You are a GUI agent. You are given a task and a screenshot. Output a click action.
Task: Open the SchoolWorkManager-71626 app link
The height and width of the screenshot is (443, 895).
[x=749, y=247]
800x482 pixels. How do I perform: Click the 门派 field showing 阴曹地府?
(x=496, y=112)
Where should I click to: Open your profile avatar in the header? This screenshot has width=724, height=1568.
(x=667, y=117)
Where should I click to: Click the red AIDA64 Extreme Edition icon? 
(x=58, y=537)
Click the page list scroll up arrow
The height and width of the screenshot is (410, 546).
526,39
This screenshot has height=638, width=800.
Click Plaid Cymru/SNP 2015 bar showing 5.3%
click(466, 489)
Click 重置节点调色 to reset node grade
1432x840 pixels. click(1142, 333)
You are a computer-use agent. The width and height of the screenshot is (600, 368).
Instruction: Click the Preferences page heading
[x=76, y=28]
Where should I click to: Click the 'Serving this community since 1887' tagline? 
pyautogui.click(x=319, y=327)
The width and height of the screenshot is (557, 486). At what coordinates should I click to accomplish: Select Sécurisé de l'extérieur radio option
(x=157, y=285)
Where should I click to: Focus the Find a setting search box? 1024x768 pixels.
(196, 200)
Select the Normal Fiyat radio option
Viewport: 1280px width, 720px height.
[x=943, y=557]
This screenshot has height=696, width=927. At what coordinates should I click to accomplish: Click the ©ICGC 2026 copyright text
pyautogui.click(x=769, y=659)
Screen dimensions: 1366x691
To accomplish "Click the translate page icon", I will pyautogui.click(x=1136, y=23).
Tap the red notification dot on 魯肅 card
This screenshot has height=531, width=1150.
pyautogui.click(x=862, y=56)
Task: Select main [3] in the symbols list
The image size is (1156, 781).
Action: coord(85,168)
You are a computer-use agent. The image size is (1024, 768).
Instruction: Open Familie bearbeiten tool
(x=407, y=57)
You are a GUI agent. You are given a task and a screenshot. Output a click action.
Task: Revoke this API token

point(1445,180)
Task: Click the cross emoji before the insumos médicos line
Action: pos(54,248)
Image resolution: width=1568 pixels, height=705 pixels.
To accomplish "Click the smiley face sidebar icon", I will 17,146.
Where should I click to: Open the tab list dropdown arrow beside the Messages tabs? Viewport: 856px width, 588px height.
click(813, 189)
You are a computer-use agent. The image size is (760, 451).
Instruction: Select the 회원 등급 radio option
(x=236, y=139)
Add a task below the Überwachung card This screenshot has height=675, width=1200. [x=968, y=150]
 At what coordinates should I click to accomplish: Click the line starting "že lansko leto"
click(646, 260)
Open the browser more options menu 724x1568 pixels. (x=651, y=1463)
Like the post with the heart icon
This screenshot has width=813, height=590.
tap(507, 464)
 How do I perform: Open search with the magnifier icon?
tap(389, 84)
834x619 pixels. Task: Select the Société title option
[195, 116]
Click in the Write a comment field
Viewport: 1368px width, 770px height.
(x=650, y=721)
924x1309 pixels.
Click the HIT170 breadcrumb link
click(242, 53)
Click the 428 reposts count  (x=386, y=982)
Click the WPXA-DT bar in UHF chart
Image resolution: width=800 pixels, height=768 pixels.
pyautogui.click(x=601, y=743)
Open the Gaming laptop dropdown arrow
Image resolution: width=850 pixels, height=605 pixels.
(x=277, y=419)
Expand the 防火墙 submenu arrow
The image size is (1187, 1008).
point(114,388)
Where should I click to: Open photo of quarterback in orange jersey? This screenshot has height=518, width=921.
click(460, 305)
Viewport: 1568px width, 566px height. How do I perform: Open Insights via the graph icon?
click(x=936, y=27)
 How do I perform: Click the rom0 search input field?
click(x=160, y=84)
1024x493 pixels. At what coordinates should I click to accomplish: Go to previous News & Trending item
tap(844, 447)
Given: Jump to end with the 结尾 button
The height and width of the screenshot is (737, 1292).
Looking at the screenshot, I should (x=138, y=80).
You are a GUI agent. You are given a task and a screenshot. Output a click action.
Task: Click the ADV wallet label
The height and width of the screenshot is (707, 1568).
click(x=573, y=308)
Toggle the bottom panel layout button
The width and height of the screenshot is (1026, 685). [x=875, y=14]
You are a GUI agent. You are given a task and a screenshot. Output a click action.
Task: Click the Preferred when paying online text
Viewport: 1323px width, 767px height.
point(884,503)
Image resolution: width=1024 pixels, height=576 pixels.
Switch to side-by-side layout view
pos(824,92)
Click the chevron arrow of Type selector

• • • •

**EXERCISE DIRECTIONS**
Go through the entries and return each line where the word "card" appears.

**EXERCISE SOLUTION**
Tap the red notification dot on 魯肅 card
Add a task below the Überwachung card This screenshot has height=675, width=1200. [x=968, y=150]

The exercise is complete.